CPU copy 6.20 ms, 16.24 GB/s
GPU copy 5.55 ms, 18.15 GB/s
Segmentation fault (core dumped)

memcpy.py

import time
import ctypes
from cuda import cuda, cudart
# see main cuda-python repo: https://github.com/NVIDIA/cuda-python/tree/dfd31fa609b9c81bcff925824f38531ab3c96706/examples/common
from common import common
from common.helper_cuda import checkCudaErrors, findCudaDeviceDRV


def timeit(fxn):
    tms = []
    for _ in range(10):
        st = time.perf_counter()
        fxn()
        tms.append(time.perf_counter() - st)
    return min(tms)

# base on world_size
sz_bytes = 4096 * 4096 * 2

# Initialize
checkCudaErrors(cuda.cuInit(0))
# Create a context
cuDevice = findCudaDeviceDRV()
cuContext = checkCudaErrors(cuda.cuCtxCreate(0, cuDevice))
"""
inp = driver.pagelocked_empty(sz_bytes, dtype='byte')
out = driver.pagelocked_empty(sz_bytes, dtype='byte')

cuResult_inp, inp_ptr_raw = cuda.cuMemHostAlloc(sz_bytes, cuda.CU_MEMHOSTALLOC_DEVICEMAP)
inp = ctypes.c_void_p(inp_ptr_raw)  # Convert raw pointer to ctypes pointer
"""
cuResult_inp, inp_ptr_raw = cuda.cuMemHostAlloc(sz_bytes, cuda.CU_MEMHOSTALLOC_DEVICEMAP)
cuResult_out, out_ptr_raw = cuda.cuMemHostAlloc(sz_bytes, cuda.CU_MEMHOSTALLOC_DEVICEMAP)
inp = ctypes.c_void_p(inp_ptr_raw)
out = ctypes.c_void_p(out_ptr_raw)
# ***** CPU timing *****

def cpu_memcpy():

    ctypes.memmove(inp, out, sz_bytes)
print(f"CPU copy {(tm:=timeit(cpu_memcpy))*1000:.2f} ms, {sz_bytes*1e-9/tm:.2f} GB/s")

# ***** GPU timing *****

STREAMS = 16
sz_bytes_chunk = sz_bytes // STREAMS
# err, dX = cuda.cuMemAlloc(buffer_size)
buf = [cuda.cuMemAlloc(sz_bytes_chunk)[1] for _ in range(STREAMS)]
# err, stream = cuda.cuStreamCreate(0) -> Tuple
streams = [cuda.cuStreamCreate(0)[1] for _ in range(STREAMS)]

def gpu_roundtrip():
    for i in range(STREAMS):
        # Calculate the offset for each chunk
        offset_inp = inp.value + sz_bytes_chunk * i
        offset_out = out.value + sz_bytes_chunk * i
        # Perform the memory copy operations
        cuda.cuMemcpyHtoDAsync(buf[i], offset_inp, sz_bytes_chunk, streams[i])
        cuda.cuMemcpyDtoHAsync(offset_out, buf[i], sz_bytes_chunk, streams[i])

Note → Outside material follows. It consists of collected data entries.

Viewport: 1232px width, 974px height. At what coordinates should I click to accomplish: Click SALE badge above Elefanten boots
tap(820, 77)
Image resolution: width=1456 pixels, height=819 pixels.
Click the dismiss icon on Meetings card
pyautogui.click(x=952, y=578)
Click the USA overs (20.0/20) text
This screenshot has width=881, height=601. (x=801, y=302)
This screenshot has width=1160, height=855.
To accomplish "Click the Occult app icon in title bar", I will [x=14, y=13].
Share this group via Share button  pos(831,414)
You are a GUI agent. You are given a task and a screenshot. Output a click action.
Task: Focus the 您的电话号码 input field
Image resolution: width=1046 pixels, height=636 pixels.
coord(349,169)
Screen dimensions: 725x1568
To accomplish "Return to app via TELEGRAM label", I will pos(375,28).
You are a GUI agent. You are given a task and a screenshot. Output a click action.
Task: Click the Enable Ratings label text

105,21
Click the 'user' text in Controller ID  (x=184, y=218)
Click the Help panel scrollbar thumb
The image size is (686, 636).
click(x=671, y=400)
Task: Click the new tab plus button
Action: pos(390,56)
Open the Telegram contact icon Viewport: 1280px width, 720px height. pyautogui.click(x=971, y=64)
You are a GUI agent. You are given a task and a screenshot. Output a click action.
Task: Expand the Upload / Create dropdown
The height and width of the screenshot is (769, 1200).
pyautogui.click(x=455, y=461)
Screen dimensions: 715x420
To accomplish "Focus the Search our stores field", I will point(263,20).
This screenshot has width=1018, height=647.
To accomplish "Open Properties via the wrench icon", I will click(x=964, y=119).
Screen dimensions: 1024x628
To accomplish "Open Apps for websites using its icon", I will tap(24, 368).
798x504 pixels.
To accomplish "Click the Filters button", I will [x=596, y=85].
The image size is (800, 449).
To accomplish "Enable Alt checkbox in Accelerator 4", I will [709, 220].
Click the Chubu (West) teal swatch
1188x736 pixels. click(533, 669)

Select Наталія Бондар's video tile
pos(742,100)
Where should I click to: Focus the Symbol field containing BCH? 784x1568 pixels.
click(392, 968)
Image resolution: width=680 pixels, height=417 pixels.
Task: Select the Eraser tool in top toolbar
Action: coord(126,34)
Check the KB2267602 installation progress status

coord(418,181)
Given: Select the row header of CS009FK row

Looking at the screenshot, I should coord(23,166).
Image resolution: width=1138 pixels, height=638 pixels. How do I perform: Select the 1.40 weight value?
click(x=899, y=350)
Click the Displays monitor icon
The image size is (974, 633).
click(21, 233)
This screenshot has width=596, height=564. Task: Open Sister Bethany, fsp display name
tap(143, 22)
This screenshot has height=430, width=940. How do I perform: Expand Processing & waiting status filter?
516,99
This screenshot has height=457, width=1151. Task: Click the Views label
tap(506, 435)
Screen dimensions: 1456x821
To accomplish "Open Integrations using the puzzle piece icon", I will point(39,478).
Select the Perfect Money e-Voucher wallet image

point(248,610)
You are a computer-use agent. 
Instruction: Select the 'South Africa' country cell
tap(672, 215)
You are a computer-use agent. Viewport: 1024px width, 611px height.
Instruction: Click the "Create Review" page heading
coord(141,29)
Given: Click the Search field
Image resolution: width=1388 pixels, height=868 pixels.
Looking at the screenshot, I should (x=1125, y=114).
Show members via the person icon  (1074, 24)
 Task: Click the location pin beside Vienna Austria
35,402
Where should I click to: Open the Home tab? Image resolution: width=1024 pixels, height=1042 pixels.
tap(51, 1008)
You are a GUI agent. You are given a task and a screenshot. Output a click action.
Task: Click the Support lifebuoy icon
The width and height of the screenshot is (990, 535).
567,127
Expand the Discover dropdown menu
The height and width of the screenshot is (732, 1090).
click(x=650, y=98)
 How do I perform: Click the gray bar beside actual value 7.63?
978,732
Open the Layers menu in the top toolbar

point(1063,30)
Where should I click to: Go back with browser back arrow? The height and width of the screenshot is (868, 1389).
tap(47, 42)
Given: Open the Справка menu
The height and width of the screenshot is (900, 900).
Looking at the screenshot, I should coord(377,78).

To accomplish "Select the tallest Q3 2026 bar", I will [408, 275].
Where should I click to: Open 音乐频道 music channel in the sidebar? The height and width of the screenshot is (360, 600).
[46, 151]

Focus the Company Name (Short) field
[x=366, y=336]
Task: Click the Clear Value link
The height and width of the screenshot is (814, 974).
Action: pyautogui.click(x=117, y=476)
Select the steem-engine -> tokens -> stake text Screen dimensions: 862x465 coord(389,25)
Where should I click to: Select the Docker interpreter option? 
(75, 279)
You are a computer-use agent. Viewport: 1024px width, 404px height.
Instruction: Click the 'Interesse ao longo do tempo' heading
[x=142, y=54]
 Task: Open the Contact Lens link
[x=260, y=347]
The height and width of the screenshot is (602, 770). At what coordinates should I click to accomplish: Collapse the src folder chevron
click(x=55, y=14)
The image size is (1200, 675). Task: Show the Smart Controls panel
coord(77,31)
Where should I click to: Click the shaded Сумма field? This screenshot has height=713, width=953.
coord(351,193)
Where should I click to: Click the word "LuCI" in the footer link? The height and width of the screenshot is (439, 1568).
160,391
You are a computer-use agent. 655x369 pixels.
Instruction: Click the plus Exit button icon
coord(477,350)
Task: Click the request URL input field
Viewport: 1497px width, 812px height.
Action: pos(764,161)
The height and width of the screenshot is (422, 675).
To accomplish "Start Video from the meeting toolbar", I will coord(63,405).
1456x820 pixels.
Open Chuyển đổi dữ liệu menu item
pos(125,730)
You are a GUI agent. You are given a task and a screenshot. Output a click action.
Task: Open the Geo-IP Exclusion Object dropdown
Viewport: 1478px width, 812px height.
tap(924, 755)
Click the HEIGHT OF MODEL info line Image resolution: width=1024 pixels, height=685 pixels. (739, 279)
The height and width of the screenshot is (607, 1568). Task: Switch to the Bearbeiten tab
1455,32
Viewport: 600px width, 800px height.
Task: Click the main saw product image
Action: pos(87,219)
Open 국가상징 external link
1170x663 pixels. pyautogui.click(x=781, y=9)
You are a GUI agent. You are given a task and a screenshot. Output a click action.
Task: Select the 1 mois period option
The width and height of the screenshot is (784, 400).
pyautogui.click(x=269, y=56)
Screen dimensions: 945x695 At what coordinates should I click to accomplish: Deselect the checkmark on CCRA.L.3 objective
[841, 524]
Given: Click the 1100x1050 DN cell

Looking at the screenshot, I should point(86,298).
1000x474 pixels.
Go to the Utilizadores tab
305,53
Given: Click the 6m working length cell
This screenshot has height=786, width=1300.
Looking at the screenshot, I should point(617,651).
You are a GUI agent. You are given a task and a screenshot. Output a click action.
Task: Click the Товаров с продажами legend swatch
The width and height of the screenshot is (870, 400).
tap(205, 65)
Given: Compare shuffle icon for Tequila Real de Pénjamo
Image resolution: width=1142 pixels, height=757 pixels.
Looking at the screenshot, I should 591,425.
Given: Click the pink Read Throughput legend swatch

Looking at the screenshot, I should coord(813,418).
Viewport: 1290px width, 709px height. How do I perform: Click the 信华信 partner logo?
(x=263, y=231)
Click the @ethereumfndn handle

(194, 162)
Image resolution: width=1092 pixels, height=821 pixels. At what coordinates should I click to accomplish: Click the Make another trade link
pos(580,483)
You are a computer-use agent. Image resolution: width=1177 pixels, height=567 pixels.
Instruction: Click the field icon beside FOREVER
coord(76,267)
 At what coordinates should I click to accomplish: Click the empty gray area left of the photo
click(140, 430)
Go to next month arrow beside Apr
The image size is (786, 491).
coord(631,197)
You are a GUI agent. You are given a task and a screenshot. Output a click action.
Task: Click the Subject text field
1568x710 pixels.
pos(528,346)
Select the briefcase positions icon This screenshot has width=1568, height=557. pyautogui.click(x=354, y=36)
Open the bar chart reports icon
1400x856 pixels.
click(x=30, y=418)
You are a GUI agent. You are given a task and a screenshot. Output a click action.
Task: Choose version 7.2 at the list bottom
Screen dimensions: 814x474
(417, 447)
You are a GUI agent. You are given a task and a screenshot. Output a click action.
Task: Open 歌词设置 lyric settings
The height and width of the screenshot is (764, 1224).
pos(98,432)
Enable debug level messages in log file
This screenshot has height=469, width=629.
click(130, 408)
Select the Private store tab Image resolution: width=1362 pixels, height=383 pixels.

    for stream in streams:
        checkCudaErrors(cuda.cuStreamSynchronize(stream))
# exit(0)
print(f"GPU copy {(tm:=timeit(gpu_roundtrip))*1000:.2f} ms, {sz_bytes*1e-9/tm:.2f} GB/s")

# Cleanup
for buf_mem in buf:
    checkCudaErrors(cuda.cuMemFree(buf_mem))

checkCudaErrors(cuda.cuMemFreeHost(inp_ptr_raw))
checkCudaErrors(cuda.cuMemFreeHost(out_ptr_raw))
checkCudaErrors(cuda.cuCtxDestroy(cuContext))

# ***** multiGPU timing *****
STREAMS = 4
_, NUM_DEVICES = cuda.cuDeviceGetCount()

prop = cuda.CUmemAllocationProp()
prop.type = cuda.CUmemAllocationType.CU_MEM_ALLOCATION_TYPE_PINNED
prop.location.type = cuda.CUmemLocationType.CU_MEM_LOCATION_TYPE_DEVICE
sz_bytes_chunk = sz_bytes//(STREAMS*NUM_DEVICES)
buf = [cudart.cudaSetDevice(device_id)[0].value or [cuda.cuMemAlloc(sz_bytes_chunk)[1] for _ in range(STREAMS)] for device_id in range(NUM_DEVICES)]
streams = [cudart.cudaSetDevice(device_id)[0].value or [cuda.cuStreamCreate(device_id)[1] for _ in range(STREAMS)] for device_id in range(NUM_DEVICES)]

device_contexts = []
for device_id in range(NUM_DEVICES):
    device = checkCudaErrors(cuda.cuDeviceGet(device_id))
    ctx = checkCudaErrors(cuda.cuCtxCreate(0, device))
    device_contexts.append(ctx)
    
def multigpu_roundtrip():
    for i in range(STREAMS):
        for device_id in range(NUM_DEVICES):
            cudart.cudaSetDevice(device_id)
            print(f"Device: {cudart.cudaGetDevice()}")
            offset = sz_bytes_chunk * (device_id*STREAMS + i)
            cuda.cuMemcpyHtoDAsync(buf[device_id][i], inp.value + offset, sz_bytes_chunk, streams[device_id][i])
            cuda.cuMemcpyDtoHAsync(out.value + offset, buf[device_id][i], sz_bytes_chunk, streams[device_id][i])
    for i in range(STREAMS):
        for device_id in range(NUM_DEVICES):
            cudart.cudaSetDevice(device_id)
            checkCudaErrors(cuda.cuStreamSynchronize(streams[device_id][i]))
print(f"GPU  {NUM_DEVICES}x  {(tm:=timeit(multigpu_roundtrip))*1000:.2f} ms, {sz_bytes*1e-9/tm:.2f} GB/s")

Thanks in advance to everybody for your reading time.